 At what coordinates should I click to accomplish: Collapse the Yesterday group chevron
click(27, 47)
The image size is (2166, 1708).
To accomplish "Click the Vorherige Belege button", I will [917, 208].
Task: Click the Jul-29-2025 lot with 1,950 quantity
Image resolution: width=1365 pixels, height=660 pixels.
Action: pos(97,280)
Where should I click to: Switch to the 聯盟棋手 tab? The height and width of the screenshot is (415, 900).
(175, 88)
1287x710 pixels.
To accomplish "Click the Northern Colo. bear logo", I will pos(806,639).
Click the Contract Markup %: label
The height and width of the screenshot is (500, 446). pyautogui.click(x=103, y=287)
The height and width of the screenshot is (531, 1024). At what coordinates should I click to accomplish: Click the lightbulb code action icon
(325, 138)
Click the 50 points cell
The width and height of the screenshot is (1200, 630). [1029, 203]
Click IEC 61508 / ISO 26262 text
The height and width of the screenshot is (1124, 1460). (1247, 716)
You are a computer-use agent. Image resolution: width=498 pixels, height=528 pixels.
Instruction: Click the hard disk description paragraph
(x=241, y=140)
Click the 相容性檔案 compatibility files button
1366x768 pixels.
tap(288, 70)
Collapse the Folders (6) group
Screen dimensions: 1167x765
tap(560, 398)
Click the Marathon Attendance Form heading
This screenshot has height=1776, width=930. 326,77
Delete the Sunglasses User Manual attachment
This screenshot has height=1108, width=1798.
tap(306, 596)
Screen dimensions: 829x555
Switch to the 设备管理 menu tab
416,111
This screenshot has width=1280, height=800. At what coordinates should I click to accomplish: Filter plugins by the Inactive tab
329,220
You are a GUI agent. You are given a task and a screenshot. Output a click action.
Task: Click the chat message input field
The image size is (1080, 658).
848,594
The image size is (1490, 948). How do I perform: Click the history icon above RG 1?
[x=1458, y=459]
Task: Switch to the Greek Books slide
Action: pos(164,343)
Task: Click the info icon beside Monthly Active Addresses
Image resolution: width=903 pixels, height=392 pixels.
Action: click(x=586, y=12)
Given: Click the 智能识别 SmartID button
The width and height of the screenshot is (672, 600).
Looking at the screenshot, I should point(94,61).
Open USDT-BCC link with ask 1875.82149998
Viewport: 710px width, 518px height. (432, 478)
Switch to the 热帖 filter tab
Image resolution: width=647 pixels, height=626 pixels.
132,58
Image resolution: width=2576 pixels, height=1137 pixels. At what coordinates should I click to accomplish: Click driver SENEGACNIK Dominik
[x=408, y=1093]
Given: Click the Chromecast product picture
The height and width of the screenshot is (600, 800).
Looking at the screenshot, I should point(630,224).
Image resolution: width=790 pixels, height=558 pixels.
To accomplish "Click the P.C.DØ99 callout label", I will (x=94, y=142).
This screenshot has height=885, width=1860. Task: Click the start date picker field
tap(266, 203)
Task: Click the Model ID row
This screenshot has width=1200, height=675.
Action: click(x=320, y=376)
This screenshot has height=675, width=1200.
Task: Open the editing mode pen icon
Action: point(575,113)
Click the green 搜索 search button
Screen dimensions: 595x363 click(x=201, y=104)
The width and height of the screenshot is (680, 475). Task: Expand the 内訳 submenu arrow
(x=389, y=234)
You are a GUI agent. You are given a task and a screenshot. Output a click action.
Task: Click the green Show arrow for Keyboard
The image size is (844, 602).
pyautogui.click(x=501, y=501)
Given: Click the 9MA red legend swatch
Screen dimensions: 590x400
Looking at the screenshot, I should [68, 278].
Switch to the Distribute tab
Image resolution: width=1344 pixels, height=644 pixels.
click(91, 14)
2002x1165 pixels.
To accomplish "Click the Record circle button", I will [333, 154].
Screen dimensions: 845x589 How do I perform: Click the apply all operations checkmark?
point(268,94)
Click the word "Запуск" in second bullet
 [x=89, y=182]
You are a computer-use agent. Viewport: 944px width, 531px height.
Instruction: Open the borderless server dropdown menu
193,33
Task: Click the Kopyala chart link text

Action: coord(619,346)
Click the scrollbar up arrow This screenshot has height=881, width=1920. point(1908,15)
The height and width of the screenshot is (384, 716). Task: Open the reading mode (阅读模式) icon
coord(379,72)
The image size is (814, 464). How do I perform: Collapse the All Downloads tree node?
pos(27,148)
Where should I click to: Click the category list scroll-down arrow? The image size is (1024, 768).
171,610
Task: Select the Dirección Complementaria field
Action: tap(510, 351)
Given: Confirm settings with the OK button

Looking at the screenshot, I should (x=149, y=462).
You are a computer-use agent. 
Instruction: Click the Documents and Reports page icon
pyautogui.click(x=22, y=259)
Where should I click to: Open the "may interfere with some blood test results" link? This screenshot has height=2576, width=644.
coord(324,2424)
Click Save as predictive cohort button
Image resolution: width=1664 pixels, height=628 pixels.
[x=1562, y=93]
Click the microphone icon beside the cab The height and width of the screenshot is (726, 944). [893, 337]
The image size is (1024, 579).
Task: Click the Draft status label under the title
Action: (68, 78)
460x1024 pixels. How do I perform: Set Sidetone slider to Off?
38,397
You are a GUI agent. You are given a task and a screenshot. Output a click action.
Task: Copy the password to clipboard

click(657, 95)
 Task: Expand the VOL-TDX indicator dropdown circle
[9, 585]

--------------------

## How to complete this task
What you write must be identical to the material above.

## Exercise answer
 At what coordinates should I click to accomplish: Collapse the Yesterday group chevron
click(27, 47)
The image size is (2166, 1708).
To accomplish "Click the Vorherige Belege button", I will [917, 208].
Task: Click the Jul-29-2025 lot with 1,950 quantity
Image resolution: width=1365 pixels, height=660 pixels.
Action: pos(97,280)
Where should I click to: Switch to the 聯盟棋手 tab? The height and width of the screenshot is (415, 900).
(175, 88)
1287x710 pixels.
To accomplish "Click the Northern Colo. bear logo", I will pos(806,639).
Click the Contract Markup %: label
The height and width of the screenshot is (500, 446). pyautogui.click(x=103, y=287)
The height and width of the screenshot is (531, 1024). At what coordinates should I click to accomplish: Click the lightbulb code action icon
(325, 138)
Click the 50 points cell
The width and height of the screenshot is (1200, 630). [1029, 203]
Click IEC 61508 / ISO 26262 text
The height and width of the screenshot is (1124, 1460). (1247, 716)
You are a computer-use agent. Image resolution: width=498 pixels, height=528 pixels.
Instruction: Click the hard disk description paragraph
(x=241, y=140)
Click the 相容性檔案 compatibility files button
1366x768 pixels.
tap(288, 70)
Collapse the Folders (6) group
Screen dimensions: 1167x765
tap(560, 398)
Click the Marathon Attendance Form heading
This screenshot has height=1776, width=930. 326,77
Delete the Sunglasses User Manual attachment
This screenshot has height=1108, width=1798.
tap(306, 596)
Screen dimensions: 829x555
Switch to the 设备管理 menu tab
416,111
This screenshot has width=1280, height=800. At what coordinates should I click to accomplish: Filter plugins by the Inactive tab
329,220
You are a GUI agent. You are given a task and a screenshot. Output a click action.
Task: Click the chat message input field
The image size is (1080, 658).
848,594
The image size is (1490, 948). How do I perform: Click the history icon above RG 1?
[x=1458, y=459]
Task: Switch to the Greek Books slide
Action: pos(164,343)
Task: Click the info icon beside Monthly Active Addresses
Image resolution: width=903 pixels, height=392 pixels.
Action: click(x=586, y=12)
Given: Click the 智能识别 SmartID button
The width and height of the screenshot is (672, 600).
Looking at the screenshot, I should point(94,61).
Open USDT-BCC link with ask 1875.82149998
Viewport: 710px width, 518px height. (432, 478)
Switch to the 热帖 filter tab
Image resolution: width=647 pixels, height=626 pixels.
132,58
Image resolution: width=2576 pixels, height=1137 pixels. At what coordinates should I click to accomplish: Click driver SENEGACNIK Dominik
[x=408, y=1093]
Given: Click the Chromecast product picture
The height and width of the screenshot is (600, 800).
Looking at the screenshot, I should point(630,224).
Image resolution: width=790 pixels, height=558 pixels.
To accomplish "Click the P.C.DØ99 callout label", I will (x=94, y=142).
This screenshot has height=885, width=1860. Task: Click the start date picker field
tap(266, 203)
Task: Click the Model ID row
This screenshot has width=1200, height=675.
Action: click(x=320, y=376)
This screenshot has height=675, width=1200.
Task: Open the editing mode pen icon
Action: point(575,113)
Click the green 搜索 search button
Screen dimensions: 595x363 click(x=201, y=104)
The width and height of the screenshot is (680, 475). Task: Expand the 内訳 submenu arrow
(x=389, y=234)
You are a GUI agent. You are given a task and a screenshot. Output a click action.
Task: Click the green Show arrow for Keyboard
The image size is (844, 602).
pyautogui.click(x=501, y=501)
Given: Click the 9MA red legend swatch
Screen dimensions: 590x400
Looking at the screenshot, I should [68, 278].
Switch to the Distribute tab
Image resolution: width=1344 pixels, height=644 pixels.
click(91, 14)
2002x1165 pixels.
To accomplish "Click the Record circle button", I will [333, 154].
Screen dimensions: 845x589 How do I perform: Click the apply all operations checkmark?
point(268,94)
Click the word "Запуск" in second bullet
 [x=89, y=182]
You are a computer-use agent. Viewport: 944px width, 531px height.
Instruction: Open the borderless server dropdown menu
193,33
Task: Click the Kopyala chart link text

Action: coord(619,346)
Click the scrollbar up arrow This screenshot has height=881, width=1920. point(1908,15)
The height and width of the screenshot is (384, 716). Task: Open the reading mode (阅读模式) icon
coord(379,72)
The image size is (814, 464). How do I perform: Collapse the All Downloads tree node?
pos(27,148)
Where should I click to: Click the category list scroll-down arrow? The image size is (1024, 768).
171,610
Task: Select the Dirección Complementaria field
Action: tap(510, 351)
Given: Confirm settings with the OK button

Looking at the screenshot, I should (x=149, y=462).
You are a computer-use agent. 
Instruction: Click the Documents and Reports page icon
pyautogui.click(x=22, y=259)
Where should I click to: Open the "may interfere with some blood test results" link? This screenshot has height=2576, width=644.
coord(324,2424)
Click Save as predictive cohort button
Image resolution: width=1664 pixels, height=628 pixels.
[x=1562, y=93]
Click the microphone icon beside the cab The height and width of the screenshot is (726, 944). [893, 337]
The image size is (1024, 579).
Task: Click the Draft status label under the title
Action: (68, 78)
460x1024 pixels. How do I perform: Set Sidetone slider to Off?
38,397
You are a GUI agent. You are given a task and a screenshot. Output a click action.
Task: Copy the password to clipboard

click(657, 95)
 Task: Expand the VOL-TDX indicator dropdown circle
[9, 585]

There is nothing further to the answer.